Meise: We came up with the idea for two reasons. First of all, Hans at one point comes from a concentration camp and is put directly into prison to serve his remaining sentence. That was in the story. We immediately said, he has to be thinner. The second reason was that the film plays over 25 years. There is all the make-up, the ageing stuff. We thought it would be great to have something real also, so that when you go back to 1945, he really looks different, not only in terms of make-up but also of physical [appearance], so you think it is another time.
Rogowski: Also, it was how can I understand the reality of being in a concentration camp. I can never know. But I can at least put my body in some kind of a similar situation, so the physical reality you live in somehow takes over. That actually works. You sleep differently, you dream differently, you speak differently. You have a different way of being.
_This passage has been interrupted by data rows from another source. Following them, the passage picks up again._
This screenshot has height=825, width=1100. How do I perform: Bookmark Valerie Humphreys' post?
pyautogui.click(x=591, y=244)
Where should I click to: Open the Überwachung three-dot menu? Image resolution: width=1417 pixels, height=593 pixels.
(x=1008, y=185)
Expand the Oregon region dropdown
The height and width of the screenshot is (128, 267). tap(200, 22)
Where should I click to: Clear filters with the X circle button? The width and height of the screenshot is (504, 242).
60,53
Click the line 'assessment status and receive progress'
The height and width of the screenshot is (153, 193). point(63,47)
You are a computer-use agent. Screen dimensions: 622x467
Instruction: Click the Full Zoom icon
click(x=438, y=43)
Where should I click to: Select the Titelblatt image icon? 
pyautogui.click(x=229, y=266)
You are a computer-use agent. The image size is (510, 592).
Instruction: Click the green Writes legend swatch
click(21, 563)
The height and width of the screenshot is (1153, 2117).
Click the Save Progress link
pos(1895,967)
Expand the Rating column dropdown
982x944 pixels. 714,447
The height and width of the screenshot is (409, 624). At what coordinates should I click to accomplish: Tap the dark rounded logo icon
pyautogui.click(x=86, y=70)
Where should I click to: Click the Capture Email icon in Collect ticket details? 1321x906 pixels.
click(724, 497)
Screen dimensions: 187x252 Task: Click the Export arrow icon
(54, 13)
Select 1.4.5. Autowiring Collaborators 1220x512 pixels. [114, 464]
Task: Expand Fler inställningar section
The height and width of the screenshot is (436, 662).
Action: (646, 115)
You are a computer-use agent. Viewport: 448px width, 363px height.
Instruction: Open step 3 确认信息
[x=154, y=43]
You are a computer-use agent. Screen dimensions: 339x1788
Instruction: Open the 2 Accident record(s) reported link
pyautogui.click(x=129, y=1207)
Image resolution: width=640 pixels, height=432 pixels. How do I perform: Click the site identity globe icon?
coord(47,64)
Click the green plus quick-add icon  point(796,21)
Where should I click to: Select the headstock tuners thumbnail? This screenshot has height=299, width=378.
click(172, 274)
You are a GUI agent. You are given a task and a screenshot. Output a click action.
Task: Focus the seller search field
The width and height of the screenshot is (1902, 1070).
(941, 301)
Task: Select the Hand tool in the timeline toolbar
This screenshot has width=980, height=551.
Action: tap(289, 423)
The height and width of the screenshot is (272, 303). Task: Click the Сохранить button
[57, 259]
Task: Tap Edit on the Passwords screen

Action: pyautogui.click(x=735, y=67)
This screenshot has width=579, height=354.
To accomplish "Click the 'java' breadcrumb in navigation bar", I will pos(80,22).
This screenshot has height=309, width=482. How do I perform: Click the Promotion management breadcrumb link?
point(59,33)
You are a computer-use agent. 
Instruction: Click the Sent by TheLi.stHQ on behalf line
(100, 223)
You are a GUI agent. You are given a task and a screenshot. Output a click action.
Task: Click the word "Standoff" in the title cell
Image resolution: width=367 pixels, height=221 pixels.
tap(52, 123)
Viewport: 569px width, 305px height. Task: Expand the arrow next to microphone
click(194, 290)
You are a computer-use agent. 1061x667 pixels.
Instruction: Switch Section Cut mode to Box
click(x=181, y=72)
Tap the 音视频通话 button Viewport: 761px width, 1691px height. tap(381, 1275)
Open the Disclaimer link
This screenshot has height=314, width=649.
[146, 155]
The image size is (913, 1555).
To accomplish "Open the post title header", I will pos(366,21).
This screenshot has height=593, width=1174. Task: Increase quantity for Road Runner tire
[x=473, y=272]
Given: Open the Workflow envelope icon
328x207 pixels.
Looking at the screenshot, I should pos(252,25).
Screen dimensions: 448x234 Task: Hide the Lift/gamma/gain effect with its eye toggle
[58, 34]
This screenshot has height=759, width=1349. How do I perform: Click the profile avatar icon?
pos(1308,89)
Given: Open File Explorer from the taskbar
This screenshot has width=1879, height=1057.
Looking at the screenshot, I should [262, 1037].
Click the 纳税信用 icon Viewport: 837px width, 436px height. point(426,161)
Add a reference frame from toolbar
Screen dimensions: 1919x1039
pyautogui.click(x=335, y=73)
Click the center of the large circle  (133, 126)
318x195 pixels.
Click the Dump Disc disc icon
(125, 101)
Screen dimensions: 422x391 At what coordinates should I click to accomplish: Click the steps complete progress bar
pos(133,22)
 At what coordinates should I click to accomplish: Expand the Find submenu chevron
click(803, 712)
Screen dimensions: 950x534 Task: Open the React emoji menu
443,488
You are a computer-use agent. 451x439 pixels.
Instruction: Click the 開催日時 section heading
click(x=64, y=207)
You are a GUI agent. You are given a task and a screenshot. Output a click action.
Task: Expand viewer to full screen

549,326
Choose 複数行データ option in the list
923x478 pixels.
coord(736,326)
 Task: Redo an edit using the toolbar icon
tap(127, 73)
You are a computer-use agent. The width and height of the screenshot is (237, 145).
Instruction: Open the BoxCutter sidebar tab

Did you shoot in chronology in order to help with the weight loss?
Meise: We shot chronologically… backwards. We started in the ’60s and went backwards in time. It seemed the only possible way with the weight losing thing, the beard.
Was the Covid break a chance to rethink or was it a real blow? How much had you shot?
Rogowski: It was about 70% shot and we needed another 30%, which was two more weeks.
Meise: When we had to stop, we didn’t know if we would ever finish the film, or when and how. Of course, this was scary. On the other hand, I started editing — and we improved. The break was good for me. Then we came back on the set and the energy was really good. Everybody came from a four-month break and everybody wanted to finish this film.
Rogowski: We felt we were part of a good project and had collected already a lot of strong material. We just needed to finish. It felt a bit like coming home.
So you were shooting in an actual prison?
Meise: When we started scouting for locations, we found many empty prisons in eastern Germany where we could shoot. Actually, there were 12 possibilities. There was the question of whether we could rebuild the cells in the studio but I decided against [it] because for me, it is important to have a connection to reality somehow.
Franz, when you’re sewing in the prison workshop, you look as if you know exactly what you’re doing.
Rogowski: I took two of the machines home in preparation. They’re here in my place and I think every day I should do something with them, maybe make a dress. This is a beautiful way of preparing a character — to get into a craft, to let your body experience something that you don’t have to contextualise or intellectualise. It is something your hands, your sweat and eyes can embody. Learning a craft is a very hopeful tool to get close to fiction.
Were you influenced by earlier prison-set movies?
Meise: There is one prison film I had seen as a child, Escape From Alcatraz, and that stayed in my mind in a strong way. When we were writing the script, we were watching a lot of films, Jean Genet (Un Chant d’Amour), Kiss Of The Spider Woman and also more recent ones like A Prophet. But we also knew this film is in-between genres. It’s a prison drama and a love story.